Nous publions l'introduction du deuxième numéro des Cahiers de l’histoire et des mémoires de la traite, de l’esclavage et de leurs abolitions en Normandie, « Les Abolitions, de la Normandie aux Amériques», (2009, 240 pages) sous la direction d'Eric Saunier, ainsi que l'éditorial du premier numéro qui présentait le projet.

Introduction du n°2
Par Eric Saunier, Université du Havre, CIRTAI

La publication du premier numéro des Cahiers de l’histoire et des mémoires de la traite négrière, de l’esclavage et de leurs abolitions en Normandie, en choisissant pour thème la traite et ses implications dans les villes portuaires négrières (1), avait pour objectif d’impulser une réflexion générale dont le but est de restituer la spécificité de l’histoire et de la mémoire de la traite des noirs, de l’esclavage et de leurs abolitions en Basse-Seine dans le cadre des questionnements contemporains concernant ce sujet. C’est également dans cette perspective qu’est placé ce second volume qui prolonge la journée d’études organisée le 7 mai 2009 à la Maison de l’Armateur. Il propose en effet de regarder, en partant du cadre régional, les conditions dans lesquelles se déroula le lent et complexe processus qui, du vote de la Convention le 4 février 1794 à la décision d’abolir l’esclavage au Brésil en 1888, aboutit à proclamer l’émancipation des esclaves. Le thème de l’abolition de l’esclavage est en effet un objet d’études privilégié pour réfléchir à l’existence de comportements régionaux originaux. Il permet aussi de valoriser un patrimoine mémoriel largement méconnu.
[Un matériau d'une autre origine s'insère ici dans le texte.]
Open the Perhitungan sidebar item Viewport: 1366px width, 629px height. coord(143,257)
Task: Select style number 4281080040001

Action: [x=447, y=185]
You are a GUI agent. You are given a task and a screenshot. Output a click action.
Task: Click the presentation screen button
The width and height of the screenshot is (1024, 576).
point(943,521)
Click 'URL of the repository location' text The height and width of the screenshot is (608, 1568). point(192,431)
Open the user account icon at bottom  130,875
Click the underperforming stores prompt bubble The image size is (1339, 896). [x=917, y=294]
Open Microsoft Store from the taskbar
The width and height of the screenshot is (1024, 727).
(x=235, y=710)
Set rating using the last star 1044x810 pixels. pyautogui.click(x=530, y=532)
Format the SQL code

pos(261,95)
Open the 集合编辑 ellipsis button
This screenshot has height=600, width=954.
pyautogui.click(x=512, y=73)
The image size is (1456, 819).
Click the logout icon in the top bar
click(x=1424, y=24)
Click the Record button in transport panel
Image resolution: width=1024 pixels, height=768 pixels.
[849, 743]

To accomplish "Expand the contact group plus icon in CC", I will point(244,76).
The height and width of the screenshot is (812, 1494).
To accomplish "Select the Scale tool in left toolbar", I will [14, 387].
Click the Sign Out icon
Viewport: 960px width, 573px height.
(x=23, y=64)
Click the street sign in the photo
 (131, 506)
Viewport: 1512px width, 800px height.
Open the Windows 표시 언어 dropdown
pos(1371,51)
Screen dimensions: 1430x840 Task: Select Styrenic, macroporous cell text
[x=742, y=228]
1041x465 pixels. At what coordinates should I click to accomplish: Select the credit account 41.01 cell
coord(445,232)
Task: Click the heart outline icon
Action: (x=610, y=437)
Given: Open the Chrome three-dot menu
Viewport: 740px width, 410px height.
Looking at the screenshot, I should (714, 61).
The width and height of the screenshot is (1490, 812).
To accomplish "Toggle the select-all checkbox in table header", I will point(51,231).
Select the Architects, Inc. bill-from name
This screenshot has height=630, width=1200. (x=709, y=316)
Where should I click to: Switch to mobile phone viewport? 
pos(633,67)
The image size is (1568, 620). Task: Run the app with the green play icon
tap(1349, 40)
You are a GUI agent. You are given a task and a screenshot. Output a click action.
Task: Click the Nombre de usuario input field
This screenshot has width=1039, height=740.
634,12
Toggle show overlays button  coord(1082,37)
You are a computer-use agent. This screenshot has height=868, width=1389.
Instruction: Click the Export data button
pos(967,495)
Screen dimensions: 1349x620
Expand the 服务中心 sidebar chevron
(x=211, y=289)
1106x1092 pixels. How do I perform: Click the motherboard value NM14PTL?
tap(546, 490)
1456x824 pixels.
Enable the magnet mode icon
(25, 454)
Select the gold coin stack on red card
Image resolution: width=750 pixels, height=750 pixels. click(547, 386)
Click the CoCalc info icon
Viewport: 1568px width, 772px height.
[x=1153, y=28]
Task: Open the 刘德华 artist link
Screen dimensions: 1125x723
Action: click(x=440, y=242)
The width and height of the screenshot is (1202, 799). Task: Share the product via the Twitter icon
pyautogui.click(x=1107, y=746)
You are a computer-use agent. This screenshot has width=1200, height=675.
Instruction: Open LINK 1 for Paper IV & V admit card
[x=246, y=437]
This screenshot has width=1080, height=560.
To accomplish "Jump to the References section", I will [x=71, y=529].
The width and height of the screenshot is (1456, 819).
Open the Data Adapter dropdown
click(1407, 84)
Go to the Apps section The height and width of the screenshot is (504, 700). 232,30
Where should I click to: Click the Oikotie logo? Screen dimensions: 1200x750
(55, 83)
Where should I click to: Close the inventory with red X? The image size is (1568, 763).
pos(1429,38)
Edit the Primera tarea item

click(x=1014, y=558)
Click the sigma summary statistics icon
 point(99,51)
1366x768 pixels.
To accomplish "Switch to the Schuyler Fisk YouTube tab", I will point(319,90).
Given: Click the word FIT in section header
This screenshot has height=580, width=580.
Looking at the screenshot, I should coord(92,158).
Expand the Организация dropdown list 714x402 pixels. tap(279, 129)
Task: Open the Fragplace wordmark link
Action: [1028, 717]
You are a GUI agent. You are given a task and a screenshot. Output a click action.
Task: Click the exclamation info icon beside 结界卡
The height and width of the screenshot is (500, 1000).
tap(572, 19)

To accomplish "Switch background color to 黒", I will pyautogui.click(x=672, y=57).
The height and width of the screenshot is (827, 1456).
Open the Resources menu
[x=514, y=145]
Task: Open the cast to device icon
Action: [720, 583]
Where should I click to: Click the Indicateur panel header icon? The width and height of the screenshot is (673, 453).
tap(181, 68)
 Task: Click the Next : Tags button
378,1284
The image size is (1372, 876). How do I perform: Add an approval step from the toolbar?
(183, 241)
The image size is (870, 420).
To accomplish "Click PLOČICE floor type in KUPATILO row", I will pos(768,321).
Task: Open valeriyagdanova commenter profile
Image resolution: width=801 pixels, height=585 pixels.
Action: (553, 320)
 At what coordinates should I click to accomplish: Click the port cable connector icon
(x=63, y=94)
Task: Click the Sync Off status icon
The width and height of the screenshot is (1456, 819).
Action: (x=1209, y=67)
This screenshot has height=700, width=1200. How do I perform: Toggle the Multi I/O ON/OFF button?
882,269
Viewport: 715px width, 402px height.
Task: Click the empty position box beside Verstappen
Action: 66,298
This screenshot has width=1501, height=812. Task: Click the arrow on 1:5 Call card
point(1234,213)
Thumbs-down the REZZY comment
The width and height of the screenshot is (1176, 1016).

Sur le premier plan, dans le contexte du retard historiographique affectant la connaissance du fait esclavagiste en Basse-Seine (2), l’étude de l’opinion face à l’esclavage fait en effet exception et, sur le plan mémoriel, la Normandie présente l’avantage de compter, avec le pasteur Guillaume de Félice (1803-1871), qui desservit l’Église de Bolbec entre 1828 à 1838, et le philosophe et député de la Manche Alexis de Tocqueville (1805-1859), deux figures majeures du combat pour l’abolition entre la Restauration et la Seconde république. Cet intérêt est accru par le fait que, comme le montrent les publications récentes (3), l’abolition est l’objet d’un renouvellement des études universitaires qui permet d’intégrer depuis peu son histoire (4) dans le cadre de l’histoire de l’évolution des idées et des mutations sociales qui touchèrent l’Europe au XIXe siècle.